Experten-Bericht: Immobilienpreise in Leipzig steigen und steigen

Die Preise für Neubauten steigen, immer mehr Familien wandern deswegen ins Umland ab. (Symbolbild)
Die Preise für Neubauten steigen, immer mehr Familien wandern deswegen ins Umland ab. (Symbolbild)  © DPA

Leipzig - Die Immobilienpreise in Leipzig steigen und steigen. Zu diesem Schluss kommt ein Bericht der HypoVereinsbank. Vor allem Investoren treiben die Preise für Neubauten in die Höhe.

Der Bericht zum Wohnimmobilienmarkt in Leipzig/Halle dürfte die Kapitalanleger unter den Immobilienbesitzern in der Region erfreuen. Demnach schrumpft das Angebot, während die Miet- und Kaufpreise steigen.

"Nicht zuletzt weil sich immer mehr Anleger für Neubauten interessieren, sind die Preise jüngst sprunghaft und stärker als die Preise für Altbauten gestiegen", heißt es in dem Marktbericht.

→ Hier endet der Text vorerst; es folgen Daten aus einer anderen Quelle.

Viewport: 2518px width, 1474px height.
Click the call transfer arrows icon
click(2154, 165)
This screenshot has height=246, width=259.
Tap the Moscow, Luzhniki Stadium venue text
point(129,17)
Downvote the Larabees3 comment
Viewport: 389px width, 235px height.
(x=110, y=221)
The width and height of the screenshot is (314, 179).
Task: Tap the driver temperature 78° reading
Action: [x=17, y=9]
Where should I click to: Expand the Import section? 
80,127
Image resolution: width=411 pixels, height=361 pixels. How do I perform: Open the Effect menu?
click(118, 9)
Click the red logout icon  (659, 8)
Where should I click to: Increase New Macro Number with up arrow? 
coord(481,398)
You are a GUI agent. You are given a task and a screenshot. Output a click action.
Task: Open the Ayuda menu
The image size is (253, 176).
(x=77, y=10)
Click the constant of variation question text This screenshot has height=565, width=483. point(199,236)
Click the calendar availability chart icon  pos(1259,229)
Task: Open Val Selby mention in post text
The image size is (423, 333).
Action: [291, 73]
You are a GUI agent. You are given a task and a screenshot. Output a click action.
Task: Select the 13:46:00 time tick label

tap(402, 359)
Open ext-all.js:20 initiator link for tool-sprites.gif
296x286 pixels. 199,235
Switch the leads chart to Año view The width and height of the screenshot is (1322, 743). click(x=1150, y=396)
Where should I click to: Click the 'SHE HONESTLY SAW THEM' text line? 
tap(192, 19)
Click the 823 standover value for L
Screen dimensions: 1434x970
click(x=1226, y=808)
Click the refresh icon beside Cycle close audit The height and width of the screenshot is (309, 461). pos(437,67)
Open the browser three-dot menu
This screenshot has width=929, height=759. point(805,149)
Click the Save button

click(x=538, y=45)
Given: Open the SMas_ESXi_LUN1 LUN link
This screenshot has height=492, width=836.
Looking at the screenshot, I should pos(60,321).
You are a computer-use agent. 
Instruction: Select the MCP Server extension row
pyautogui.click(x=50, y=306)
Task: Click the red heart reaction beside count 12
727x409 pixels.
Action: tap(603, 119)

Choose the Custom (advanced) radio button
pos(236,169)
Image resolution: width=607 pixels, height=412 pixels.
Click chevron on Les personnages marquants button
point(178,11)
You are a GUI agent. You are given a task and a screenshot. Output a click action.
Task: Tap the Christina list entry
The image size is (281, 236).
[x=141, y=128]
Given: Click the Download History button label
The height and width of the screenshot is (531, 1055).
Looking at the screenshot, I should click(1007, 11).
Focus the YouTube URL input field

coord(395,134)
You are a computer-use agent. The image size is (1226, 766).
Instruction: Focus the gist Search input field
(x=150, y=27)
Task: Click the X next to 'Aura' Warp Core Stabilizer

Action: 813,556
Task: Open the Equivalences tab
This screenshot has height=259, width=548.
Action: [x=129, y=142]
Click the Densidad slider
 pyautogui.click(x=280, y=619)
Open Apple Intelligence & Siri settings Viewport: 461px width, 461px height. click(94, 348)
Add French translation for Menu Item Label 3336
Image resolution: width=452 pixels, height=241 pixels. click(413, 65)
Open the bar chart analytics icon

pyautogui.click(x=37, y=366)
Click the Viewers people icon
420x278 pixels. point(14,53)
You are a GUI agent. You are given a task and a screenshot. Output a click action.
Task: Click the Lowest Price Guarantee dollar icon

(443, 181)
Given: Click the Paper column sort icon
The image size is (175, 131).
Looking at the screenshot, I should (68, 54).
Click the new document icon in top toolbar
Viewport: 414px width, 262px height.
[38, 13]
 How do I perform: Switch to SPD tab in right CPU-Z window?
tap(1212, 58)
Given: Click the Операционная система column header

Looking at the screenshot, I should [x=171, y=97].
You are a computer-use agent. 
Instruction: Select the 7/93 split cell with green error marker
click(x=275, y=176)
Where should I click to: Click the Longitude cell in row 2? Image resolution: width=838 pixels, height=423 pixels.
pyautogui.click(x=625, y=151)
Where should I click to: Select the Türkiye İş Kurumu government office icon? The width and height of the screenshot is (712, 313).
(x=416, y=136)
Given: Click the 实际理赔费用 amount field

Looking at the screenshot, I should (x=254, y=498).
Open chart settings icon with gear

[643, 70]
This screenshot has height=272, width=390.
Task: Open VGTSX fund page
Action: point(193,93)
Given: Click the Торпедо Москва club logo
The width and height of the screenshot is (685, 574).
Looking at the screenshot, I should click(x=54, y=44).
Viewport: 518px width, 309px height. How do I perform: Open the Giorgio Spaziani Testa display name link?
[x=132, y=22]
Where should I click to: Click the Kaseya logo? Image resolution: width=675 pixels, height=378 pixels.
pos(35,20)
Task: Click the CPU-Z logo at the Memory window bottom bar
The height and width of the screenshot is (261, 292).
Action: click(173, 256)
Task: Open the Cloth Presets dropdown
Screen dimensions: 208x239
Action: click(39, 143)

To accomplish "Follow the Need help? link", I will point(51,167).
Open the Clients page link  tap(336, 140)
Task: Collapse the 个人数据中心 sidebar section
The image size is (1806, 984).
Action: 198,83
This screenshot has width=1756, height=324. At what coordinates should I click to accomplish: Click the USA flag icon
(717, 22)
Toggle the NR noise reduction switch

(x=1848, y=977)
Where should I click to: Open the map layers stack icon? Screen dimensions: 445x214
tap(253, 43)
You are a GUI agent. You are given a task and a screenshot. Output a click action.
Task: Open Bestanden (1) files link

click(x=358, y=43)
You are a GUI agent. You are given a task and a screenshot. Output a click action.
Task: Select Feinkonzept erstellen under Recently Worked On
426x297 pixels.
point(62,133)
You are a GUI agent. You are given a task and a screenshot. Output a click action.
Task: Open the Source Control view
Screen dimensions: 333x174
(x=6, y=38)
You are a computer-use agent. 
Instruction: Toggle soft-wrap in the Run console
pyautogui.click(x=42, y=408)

Der Durchschnitt liege bei 3540 Euro pro Quadratmeter, in Top-Lagen sei die Grenze von 5000 Euro bereits überschritten worden.

Das Problem an der Sache formulieren die Experten der HypoVereinsbank folgendermaßen: "Somit erreicht das Preisniveau eine Höhe, die die finanziellen Möglichkeiten eines Großteils der ansässigen Bevölkerung deutlich übersteigt."

Anders ausgedrückt: Der durchschnittliche Leipziger kann sich keine Immobilie in der Messestadt mehr leisten.

Angesichts der Preisentwicklung rückt das Eigenheim im Stadtgebiet für viele Leipziger in weite Ferne. (Symbolbild)
Angesichts der Preisentwicklung rückt das Eigenheim im Stadtgebiet für viele Leipziger in weite Ferne. (Symbolbild)  © DPA

Auch Menschen, die ein Eigenheim kaufen wollen, haben zunehmend schlechte Karten. Die Nachfrage stoße auf ein schrumpfendes Angebot, was einerseits den Preisauftrieb verstärke, andererseits mehr Familien ins Umland abwandern lasse, stellen die Autoren des Berichts fest.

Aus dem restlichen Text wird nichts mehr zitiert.